Rent is pure premium baloney, Rich Melman meets Randolph Street Gallery. And it's headed our way.



A few weeks ago, a piece of theater made it onto the cover of Newsweek. And seeing the two no-name actors from the new musical Rent emblazoned there was about as surprising as it would be to find General Norman Schwarzkopf on the cover of American Theater. That same week the cast appeared on Good Morning America, where Charlie Gibson, the Emperor of Vanilla, gushed all over them. Were two of America's stodgiest, most conservative mass-media outlets genuinely swooning over a rock-and-roll musical about AIDS and the avant-garde in the East Village, the land of skinheads, squatters, and overdoses, the hazardous playground where I spent many a delirious youthful summer night running with a pack of hard-core punks and drag queens? Charlie Gibson? I was suspicious. I smelled glitz, kick lines, and big money, despite 31-year-old producer Jeffrey Seller's protestations to Newsweek. "If I really wanted to make money I'd go to Wall Street," he said. "I came to Broadway because I was excited by the question, 'Can you challenge the mainstream?'" Seller, it seemed, was throwing a gauntlet down directly before me. And with a Chicago production in the planning stages, I felt a duty to do some reconnaissance.

But Newsweek assured me I would never get in. The magazine listed some of the bigwigs who couldn't score tickets: Michelle Pfeiffer, Sylvester Stallone, Tom Cruise, Mel Gibson, Ralph Fiennes. I called a few New York theater editors I know, and they were gracious enough not to laugh in my face. I thought about calling up the Nederlander Theatre's box office and doing my best Richard Christiansen imitation. Then I got a call from a graduate-school friend currently touring the north spiral arm of the Milky Way with some show I didn't bother to see when it opened in Chicago. Miraculously, he didn't hate me. More to the point, his agent turned out to be the general manager of the Nederlander. The agent could probably get me a ticket, but I would have to pay for it--through the nose, it turned out. And I would have to pick it up at the box office by Friday at six.

I was on a plane Friday morning.

In the East Village, on First Avenue between Fifth and Sixth Streets, a few feet of chain-link fence keep sidewalk traffic out of a tiny, unremarkable vacant lot sandwiched between two tenement-style walk-ups. Mounted atop the fence are several oil drums halved radially and adorned with hand-fashioned silver spikes. Connecting the drums and spilling down the fence is a delicate tangle of metal debris--a crushed wrought-iron stair railing, a rotary saw blade, rusty scraps of sheet metal.

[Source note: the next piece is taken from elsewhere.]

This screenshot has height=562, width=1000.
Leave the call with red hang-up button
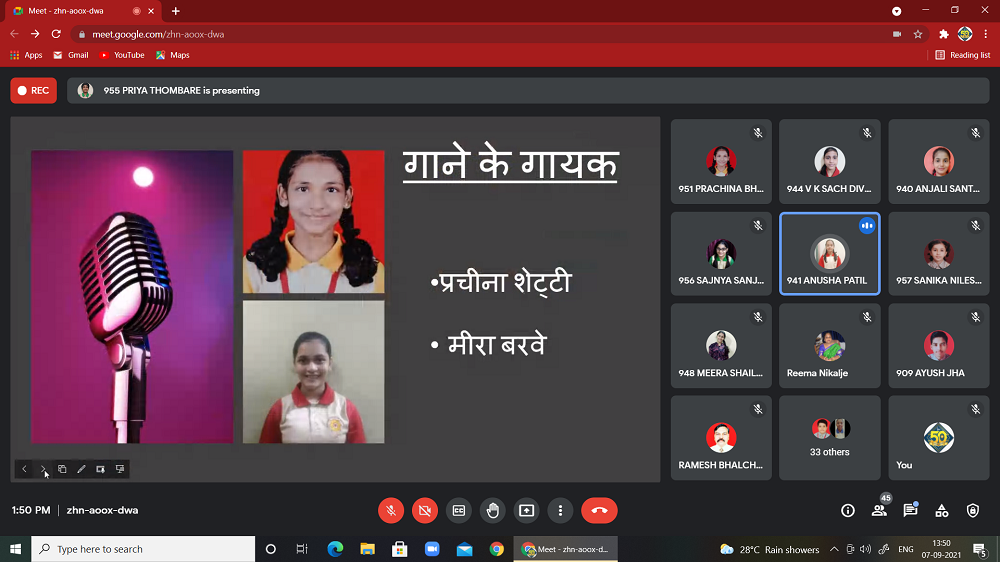click(x=599, y=510)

A crude handmade sign credits the construction to a group of artists calling themselves Kalemkeris, Swing & Co.

Grace from garbage, lyricism from leftovers: the Lower East Side in a nutshell. The assemblage embodies the neighborhood the way the Flat Iron Building once embodied Wicker Park. On a breathtakingly beautiful spring afternoon, dozens of pedestrians pass by, many armed with 35-millimeter cameras and sturdy walking shoes. Like the typical Friday-night Bucktown crowd hoping to take a piece of bohemia home to Schaumburg, they seem on safari for the "real" East Village experience. They pay the installation scant notice. They do, however, keep a watchful eye on the scruffy punks, androgynous glamour creatures, leather biker thugs, and wobbly drug addicts who share the sidewalk with them.

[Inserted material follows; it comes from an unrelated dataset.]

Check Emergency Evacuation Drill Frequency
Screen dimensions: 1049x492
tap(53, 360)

Thirty-five and a half blocks uptown, a similar contraption blown up to a monstrous size looms above the Nederlander Theatre's enormous stage: all contrived destructiveness like the multimillion-dollar cyber tornadoes in Twister. Machine parts, twisted bicycle wheels, a flattened shopping cart, and various unidentifiable bits of detritus have been assembled with all the grace and lyricism of an Arnold Schwarzenegger action sequence, erupting in multiple directions like a well-orchestrated industrial accident. This set piece is supposed to transport a disposably incomed Broadway audience to the scuzzy, decayed jumble of the East Village in the same way that Papagus is supposed to carry the Lincoln Park dweller to Greektown, or Foodlife shuttle the weary Michigan Avenue shopper to the third world. The consumer pays a premium for safety, predictability, and asepsis.

If you know someone who knows someone (or, like me, know someone who knows someone who is someone), you can shell out $67.50 for a good seat. For that price you get three hours of singing and dancing homeless, HIV-positive, make-believe fringe dwellers--each with his or her own state-of-the-art headset microphone--decrying the relentless commercialization of bohemia. This band of struggling artists, musicians, academics, hipsters, and gender benders are preparing to do battle with their former colleague, Ben. He has sold out, they remind him every chance they get; he now works in cahoots with a developer who wants to tear down the neighborhood performance space and turn it into the headquarters of a software business. The bohemians stage a protest, which erupts into a riot. They are fighting for their lifestyles, like their real-life Chicago counterparts trying to prevent the inevitable encroachment of trendy restaurants and upscale boutiques into their once sacred Damen and North turf.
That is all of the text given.